(Excerpt from a dataset)
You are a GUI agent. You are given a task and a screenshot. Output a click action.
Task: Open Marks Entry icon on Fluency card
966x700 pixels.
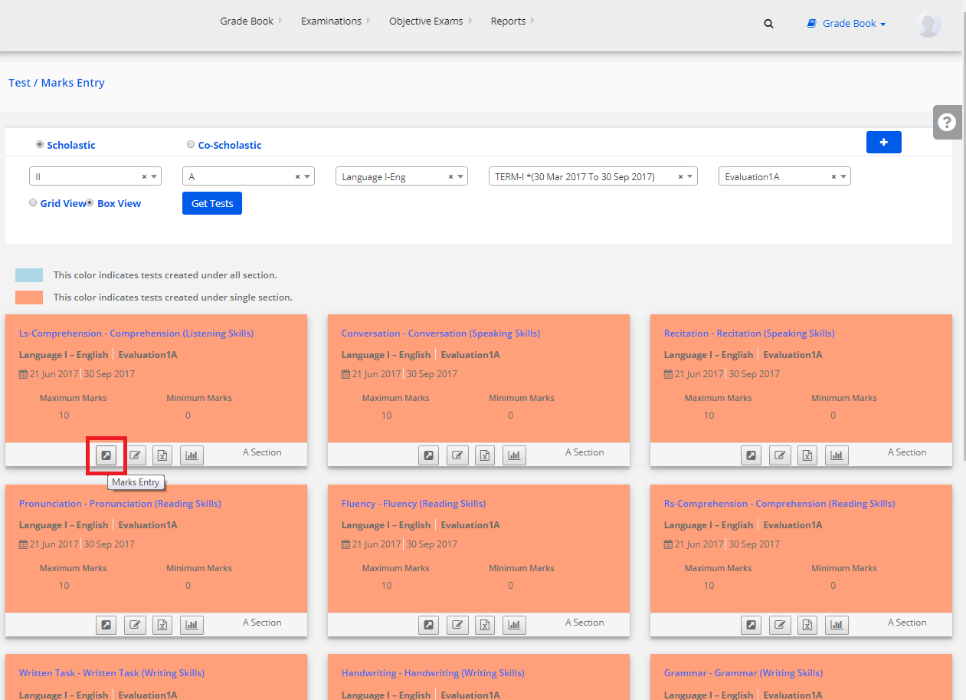click(429, 625)
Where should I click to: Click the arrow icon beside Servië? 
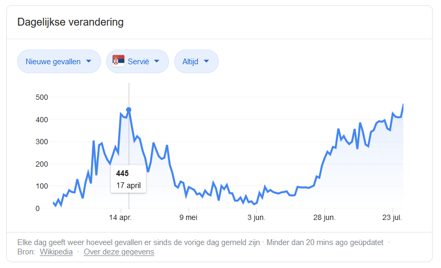[156, 61]

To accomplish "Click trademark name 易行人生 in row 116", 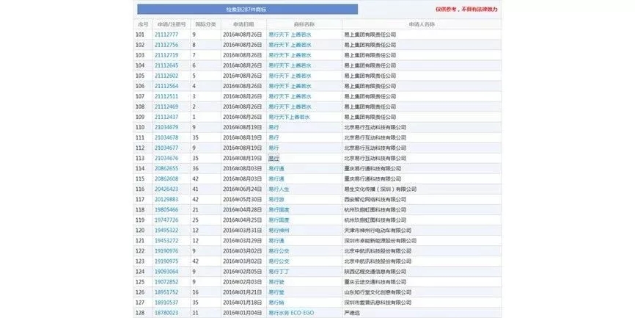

> _What you need to do_
Return every line of the entries above word for word, omitting the pictures.

> _Exercise answer_
You are a GUI agent. You are given a task and a screenshot. Output a click action.
Task: Open Marks Entry icon on Fluency card
966x700 pixels.
click(429, 625)
Where should I click to: Click the arrow icon beside Servië? 
[156, 61]

To accomplish "Click trademark name 易行人生 in row 116", 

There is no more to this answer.